Furthermore, the updated DGT Form under Regulation No. 112/2025 also introduces several new terms. These terminology changes are intended to align the form with internationally accepted standards. Under the new form, the terminology used includes: (i) “Double Taxation Agreement”, replacing the previously used term “Double Taxation Convention”; and (ii) “Country/Jurisdiction” for identifying the relevant tax jurisdiction, replacing the former term “Country”.

Authority of DGT to Conduct Testing

The regulation gives the DGT the authority to review whether tax treaty benefits are applied correctly and not abused. The DGT may examine withholding tax practices to ensure that reduced tax rates under a tax treaty are granted only to eligible taxpayers. Tax treaty benefits can be denied if the foreign taxpayer is not the real recipient of the income (beneficial owner) or if the structure is mainly used to avoid tax. To qualify as a beneficial owner, a foreign taxpayer must genuinely control and enjoy the income and must not merely act as an agent, nominee, or conduit. If treaty conditions are not met, the tax will be imposed based on the higher rates under domestic income tax law.

Anti-Treaty Abuse Provisions

Under Regulation 112/2025, tax treaty benefits can be denied if a structure or transaction is mainly created to reduce, avoid, or delay tax, rather than to support real business activities. This means having the right documents alone is not enough—the tax authority will look at the real purpose and substance of the arrangement. The key focus is whether the foreign taxpayer is the beneficial owner of the income. The tax authority may also use tests like the principal purpose test, which asks if obtaining treaty benefits was a primary reason for setting up the structure. This approach targets treaty shopping, shell or conduit companies, and artificial arrangements involving third countries.

Dividend Provisions and Reduced Withholding Tax Rates

Dividend income paid by an Indonesian company to a foreign shareholder is generally subject to withholding tax under Indonesian law. However, a tax treaty may allow a lower withholding tax rate if certain conditions are met. Regulation 112/2025 makes clear that this lower rate is not automatic and can only be applied if the foreign company truly qualifies for treaty benefits.

To use the reduced dividend tax rate, a foreign shareholder must (a) meet the minimum shareholding percentage in the tax treaty and hold the shares for at least 365 days, including the dividend payment date and (b) be the real owner of the dividend income. If any condition is not met, the higher tax rate under the treaty or domestic tax rate applies. .

Permanent Establishment

Regulation 112/2025 significantly strengthens Indonesia’s approach to determining Permanent Establishment status. The regulation clarifies that activities traditionally characterized as preparatory or auxiliary are not automatically excluded from Permanent Establishment determination.
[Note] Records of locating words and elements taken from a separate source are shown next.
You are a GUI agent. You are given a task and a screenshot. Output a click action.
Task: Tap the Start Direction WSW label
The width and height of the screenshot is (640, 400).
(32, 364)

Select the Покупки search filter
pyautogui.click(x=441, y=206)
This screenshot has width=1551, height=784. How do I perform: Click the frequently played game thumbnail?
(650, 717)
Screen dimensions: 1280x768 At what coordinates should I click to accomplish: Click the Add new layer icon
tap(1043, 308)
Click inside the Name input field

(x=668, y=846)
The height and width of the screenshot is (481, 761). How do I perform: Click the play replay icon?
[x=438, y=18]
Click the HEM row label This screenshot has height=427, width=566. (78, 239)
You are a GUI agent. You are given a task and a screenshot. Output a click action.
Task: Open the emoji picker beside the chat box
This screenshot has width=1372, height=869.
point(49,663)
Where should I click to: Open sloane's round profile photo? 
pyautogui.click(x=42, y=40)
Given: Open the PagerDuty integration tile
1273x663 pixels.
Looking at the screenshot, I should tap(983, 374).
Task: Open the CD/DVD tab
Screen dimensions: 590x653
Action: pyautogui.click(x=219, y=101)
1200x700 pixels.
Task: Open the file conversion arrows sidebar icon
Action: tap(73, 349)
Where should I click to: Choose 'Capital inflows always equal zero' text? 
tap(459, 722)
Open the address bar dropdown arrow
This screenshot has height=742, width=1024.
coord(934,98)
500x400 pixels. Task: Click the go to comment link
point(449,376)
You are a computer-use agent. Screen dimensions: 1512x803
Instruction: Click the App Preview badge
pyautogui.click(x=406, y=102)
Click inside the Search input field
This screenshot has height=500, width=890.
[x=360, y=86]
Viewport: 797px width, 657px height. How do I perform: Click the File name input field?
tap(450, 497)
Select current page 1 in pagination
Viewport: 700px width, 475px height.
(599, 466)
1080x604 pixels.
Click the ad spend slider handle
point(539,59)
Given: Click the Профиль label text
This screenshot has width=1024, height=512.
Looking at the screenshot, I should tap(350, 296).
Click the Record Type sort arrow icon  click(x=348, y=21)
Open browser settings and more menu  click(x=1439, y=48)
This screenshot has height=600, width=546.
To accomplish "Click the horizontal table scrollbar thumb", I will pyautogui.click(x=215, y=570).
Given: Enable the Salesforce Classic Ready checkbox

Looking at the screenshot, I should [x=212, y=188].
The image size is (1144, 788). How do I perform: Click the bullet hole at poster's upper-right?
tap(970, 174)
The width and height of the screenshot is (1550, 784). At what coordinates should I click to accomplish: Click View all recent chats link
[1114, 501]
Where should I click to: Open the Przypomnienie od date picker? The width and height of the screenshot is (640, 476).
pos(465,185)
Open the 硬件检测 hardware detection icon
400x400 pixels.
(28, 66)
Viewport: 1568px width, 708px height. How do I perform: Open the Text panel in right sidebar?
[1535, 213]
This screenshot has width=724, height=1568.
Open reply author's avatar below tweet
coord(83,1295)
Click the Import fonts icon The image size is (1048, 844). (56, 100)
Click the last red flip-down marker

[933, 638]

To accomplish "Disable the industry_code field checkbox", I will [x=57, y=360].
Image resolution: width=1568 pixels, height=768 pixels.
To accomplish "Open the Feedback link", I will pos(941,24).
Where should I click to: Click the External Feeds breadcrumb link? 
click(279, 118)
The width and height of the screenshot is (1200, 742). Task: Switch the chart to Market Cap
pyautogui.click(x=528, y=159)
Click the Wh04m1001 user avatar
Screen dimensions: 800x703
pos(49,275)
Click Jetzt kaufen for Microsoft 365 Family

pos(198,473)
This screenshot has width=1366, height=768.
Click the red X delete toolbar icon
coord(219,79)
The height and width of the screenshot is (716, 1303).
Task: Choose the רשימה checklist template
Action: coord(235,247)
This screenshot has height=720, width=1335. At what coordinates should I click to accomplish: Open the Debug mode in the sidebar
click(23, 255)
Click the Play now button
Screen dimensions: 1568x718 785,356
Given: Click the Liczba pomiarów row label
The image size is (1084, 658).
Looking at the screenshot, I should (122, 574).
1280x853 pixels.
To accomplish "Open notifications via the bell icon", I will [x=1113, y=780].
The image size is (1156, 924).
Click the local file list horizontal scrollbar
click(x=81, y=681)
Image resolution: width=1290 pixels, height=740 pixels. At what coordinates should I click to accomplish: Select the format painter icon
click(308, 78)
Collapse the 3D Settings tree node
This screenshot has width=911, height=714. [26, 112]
Instead, DJP is authorized to assess the substance, function, and economic contribution of those activities conducted in Indonesia. 

Certain activities may give rise to a Permanent Establishment where they play a meaningful role in income generation, support or are closely linked to the enterprise’s core business, or constitute an integral part of the group’s overall value creation process. The focus shifts from the formal classification of activities to their commercial significance within the business model.  

Regulation 112/2025 allows the tax authority to consider related business activities together, even if separated, when they aim to avoid creating a Permanent Establishment. Arrangements involving agents will be closely reviewed, especially if they frequently sign contracts or play a key role in their approval. This rule focuses on actual activities, not just contract terms, and aligns with international standards for preventing artificial Permanent Establishment avoidance..

Author’s Remarks 

Regulation 112/2025 confirms Indonesia’s shift toward a substance-based approach in applying tax treaties. Tax treaty benefits are no longer based only on formal documents, but on real business purpose, economic activity, and value creation. Taxpayers and withholding agents should carefully review their structures and transactions to ensure they reflect genuine commercial substance and comply with treaty intent.